While it's true that a tomato disease won't live on a corn plant, it will live on other members of the same family as the tomato. The solanaceous family, which includes tomatoes, also includes eggplants, potatoes and peppers. Diseases that attack tomatoes may also attack other members of the family.
Surprisingly, tobacco is a member of the solanaceous family. If you smoke, there's a virus that can spread from your hands to a tomato plant. This particular disease, tobacco mosaic virus, is a major problem for the green house growers. It leads to stunted growth, a peculiar spotted look, and, of course, reduced yield. "If you're a smoker," points out Reiners, "the greenhouse growers won't let you in their greenhouses. Or if they do, they'll make you go through an incredible amount of washing."
Rotation will help in reducing plant diseases, but it won't prevent insect damage. That's because insects can easily fly from one field to the next. The tomato hornworm moth, for example, has a wing span of four to five inches and can travel considerable distances. (You've probably never noticed a tomato hornworm moth, even if you have them. The moth is only active at night, and even if you see it you could mistake it for a bat.)

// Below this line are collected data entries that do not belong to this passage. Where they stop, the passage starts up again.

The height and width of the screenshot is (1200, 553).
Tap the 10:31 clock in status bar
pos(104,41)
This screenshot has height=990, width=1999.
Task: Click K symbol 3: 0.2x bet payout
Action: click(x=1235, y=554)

With insect damage, remember your plant can endure a lot and still provide you with a reasonable crop. In Reiners' view, doing nothing is often a perfectly good way of dealing with insect problems.
However, in the case of tomato hornworms, if you aren't squeamish, you can control them by picking them off by hand and killing them. Reiners suggests you wait until it's dark and then go to the garden with a flashlight. You can tell where they are because the leaves where they're feeding will be visibly shaking. On the other hand, if the thought of touching one of these seriously ugly critters is too much for you, you can wait for the hornworm's own natural enemies to attack it.
There's a stingless wasp that feeds on tomato hornworms. The wasps won't necessarily kill the hornworms attacking your plant. But they are likely to reduce the damage the hornworms do.